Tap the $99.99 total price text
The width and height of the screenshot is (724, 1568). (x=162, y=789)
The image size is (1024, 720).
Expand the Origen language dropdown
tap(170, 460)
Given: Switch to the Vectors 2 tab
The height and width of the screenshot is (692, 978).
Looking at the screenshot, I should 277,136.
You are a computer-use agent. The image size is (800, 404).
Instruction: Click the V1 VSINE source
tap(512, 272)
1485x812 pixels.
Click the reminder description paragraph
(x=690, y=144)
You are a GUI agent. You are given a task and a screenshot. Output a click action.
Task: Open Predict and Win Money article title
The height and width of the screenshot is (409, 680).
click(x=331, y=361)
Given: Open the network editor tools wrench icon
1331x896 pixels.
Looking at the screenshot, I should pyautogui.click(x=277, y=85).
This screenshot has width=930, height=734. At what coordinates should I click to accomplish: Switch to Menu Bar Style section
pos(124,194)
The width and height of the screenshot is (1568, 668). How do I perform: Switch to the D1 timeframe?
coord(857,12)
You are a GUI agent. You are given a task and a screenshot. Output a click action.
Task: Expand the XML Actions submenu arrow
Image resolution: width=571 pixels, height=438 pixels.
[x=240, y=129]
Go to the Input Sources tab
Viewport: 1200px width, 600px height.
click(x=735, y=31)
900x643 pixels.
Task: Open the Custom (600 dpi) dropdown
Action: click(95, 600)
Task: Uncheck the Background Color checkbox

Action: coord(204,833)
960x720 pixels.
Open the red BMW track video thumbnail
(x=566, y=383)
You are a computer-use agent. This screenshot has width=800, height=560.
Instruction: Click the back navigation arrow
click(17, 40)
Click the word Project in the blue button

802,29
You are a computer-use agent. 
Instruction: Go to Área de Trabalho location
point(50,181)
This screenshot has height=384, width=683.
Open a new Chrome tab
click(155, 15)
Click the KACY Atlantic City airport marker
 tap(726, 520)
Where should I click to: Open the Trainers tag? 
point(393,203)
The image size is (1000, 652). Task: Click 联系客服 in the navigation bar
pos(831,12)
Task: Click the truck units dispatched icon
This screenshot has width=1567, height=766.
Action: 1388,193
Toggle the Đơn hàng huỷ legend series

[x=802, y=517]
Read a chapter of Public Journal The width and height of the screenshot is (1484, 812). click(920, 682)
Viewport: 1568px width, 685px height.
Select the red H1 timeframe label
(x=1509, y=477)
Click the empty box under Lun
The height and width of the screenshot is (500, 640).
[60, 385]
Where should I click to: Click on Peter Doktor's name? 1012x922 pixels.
● ● ● ● ● ● ●
__WHAT TO WORK ON__: Please reproduce each entry exactly as it appears.

__ANSWER TO THIS TASK__:
Tap the $99.99 total price text
The width and height of the screenshot is (724, 1568). (x=162, y=789)
The image size is (1024, 720).
Expand the Origen language dropdown
tap(170, 460)
Given: Switch to the Vectors 2 tab
The height and width of the screenshot is (692, 978).
Looking at the screenshot, I should 277,136.
You are a computer-use agent. The image size is (800, 404).
Instruction: Click the V1 VSINE source
tap(512, 272)
1485x812 pixels.
Click the reminder description paragraph
(x=690, y=144)
You are a GUI agent. You are given a task and a screenshot. Output a click action.
Task: Open Predict and Win Money article title
The height and width of the screenshot is (409, 680).
click(x=331, y=361)
Given: Open the network editor tools wrench icon
1331x896 pixels.
Looking at the screenshot, I should pyautogui.click(x=277, y=85).
This screenshot has width=930, height=734. At what coordinates should I click to accomplish: Switch to Menu Bar Style section
pos(124,194)
The width and height of the screenshot is (1568, 668). How do I perform: Switch to the D1 timeframe?
coord(857,12)
You are a GUI agent. You are given a task and a screenshot. Output a click action.
Task: Expand the XML Actions submenu arrow
Image resolution: width=571 pixels, height=438 pixels.
[x=240, y=129]
Go to the Input Sources tab
Viewport: 1200px width, 600px height.
click(x=735, y=31)
900x643 pixels.
Task: Open the Custom (600 dpi) dropdown
Action: click(95, 600)
Task: Uncheck the Background Color checkbox

Action: coord(204,833)
960x720 pixels.
Open the red BMW track video thumbnail
(x=566, y=383)
You are a computer-use agent. This screenshot has width=800, height=560.
Instruction: Click the back navigation arrow
click(17, 40)
Click the word Project in the blue button

802,29
You are a computer-use agent. 
Instruction: Go to Área de Trabalho location
point(50,181)
This screenshot has height=384, width=683.
Open a new Chrome tab
click(155, 15)
Click the KACY Atlantic City airport marker
 tap(726, 520)
Where should I click to: Open the Trainers tag? 
point(393,203)
The image size is (1000, 652). Task: Click 联系客服 in the navigation bar
pos(831,12)
Task: Click the truck units dispatched icon
This screenshot has width=1567, height=766.
Action: 1388,193
Toggle the Đơn hàng huỷ legend series

[x=802, y=517]
Read a chapter of Public Journal The width and height of the screenshot is (1484, 812). click(920, 682)
Viewport: 1568px width, 685px height.
Select the red H1 timeframe label
(x=1509, y=477)
Click the empty box under Lun
The height and width of the screenshot is (500, 640).
[60, 385]
Where should I click to: Click on Peter Doktor's name? 1012x922 pixels.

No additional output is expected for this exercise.